The Peculiarities of German History after Thirty Years: Modernity and Bourgeois Revolution in the Age of Multiple Modernities?

AHA Session 175
Central European History Society 2
Saturday, January 4, 2014: 11:30 AM-1:30 PM
Diplomat Ballroom (Omni Shoreham)
Chair:
Andrew Zimmerman, George Washington University
Topics:
Reflections on Modernization Redux and the Imperial Present
Harry D. Harootunian, New York University
The Peculiarities of Comparison
Manu Goswami, New York University
Transnational Method and the State
Micol Seigel, Indiana University Bloomington
Comment:
David G. Blackbourn, Vanderbilt University and Geoff Eley, University of Michigan–Ann Arbor

Session Abstract

2014 will be the thirtieth anniversary of the publication of David Blackbourn and Geoff Eley’s The Peculiarities of German History: Bourgeois Society and Politics in Nineteenth-Century Germany (Oxford: Oxford University Press, 1984). It is no exaggeration to say that this book transformed, even redefined, the field of German history. It also made an essential intervention in the field of history more broadly, raising questions about multiple modernities that have only become more central to our discipline in the last thirty years.  However, its questions about bourgeois revolutions, state formation, and class hegemony have perhaps fared less well, though they remain no less urgent, after more recent neoliberal turns in politics, society and scholarship. This topical-style roundtable will bring together scholars from multiple academic generations and from multiple regional specialties to present work that critically builds on the themes that the Peculiarities of German History raises for our discipline as a whole. This will allow us both to celebrate a pathbreaking work in academic history and also to take stock of the progress of our various fields since the publication of this work three decades ago.

Blackbourn and Eley’s critique of a single-track liberal modernization has become central to a number of fields of history. As Blackbourn and Eley pointed out, the norm of ‘western’ liberalism against which most of the world, including Germany, was measured and found to be wanting was a serious distortion of both the ‘deviant’ and the ‘normal’ nations. Some historians would now follow Bruno Latour in declaring “we have never been modern” while others, perhaps a larger group, would speak instead of multiple modernities.
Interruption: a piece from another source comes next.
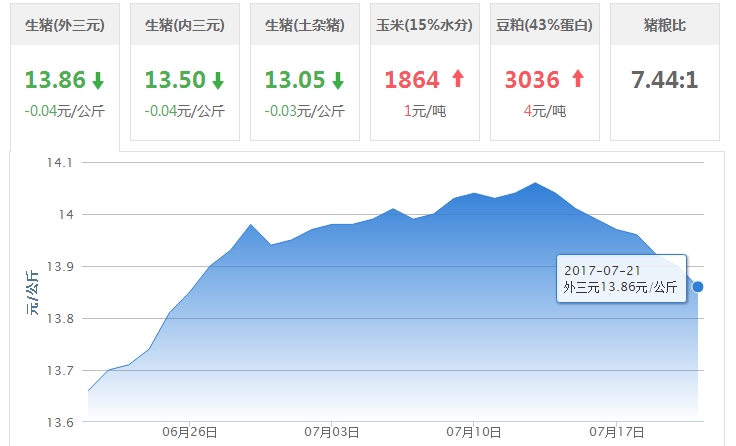Click the green down arrow beside 13.50
The image size is (736, 446).
(x=218, y=80)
This turn from the study of modernization to the study of modernities has enabled, and benefitted from, a general weakening of Eurocentrism and a strengthening of transnational approaches in our discipline.
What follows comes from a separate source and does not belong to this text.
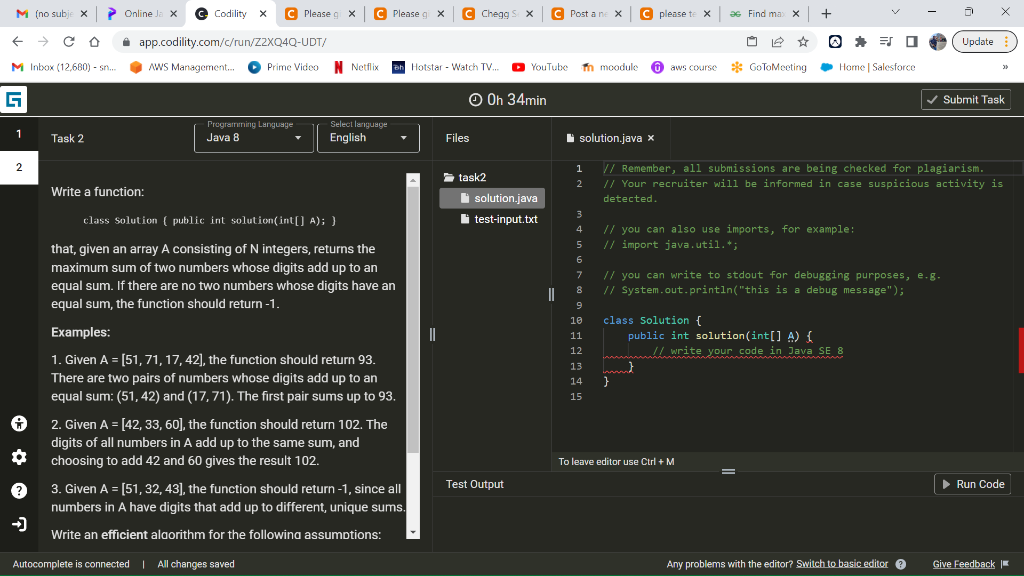1024x576 pixels.
Task: Click the exit session arrow icon
Action: (19, 525)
Yet, modernization theory raised a valuable complex of social-theoretical questions that have perhaps been neglected since its otherwise welcome decline in our discipline. These include comparative questions about bourgeois revolutions, state formation, and class hegemony. Indeed, one of the great achievements of Peculiarities was that it offered ways to rescue these categories from the ideological banalities into whose service they had been pressed. One way to conceive of this roundtable is as a kind of counterfactual: what if the method of comparative case studies of class conflict and state formation exemplified by Barrington Moore’s 1966 Social Origins of Dictatorship and Democracy had flourished, rather than declined, after the critique of modernization theory? This roundtable will probe these and other questions raised by Peculiarities of German History to critically evaluate a work that has profoundly shaped the very recent history of our discipline.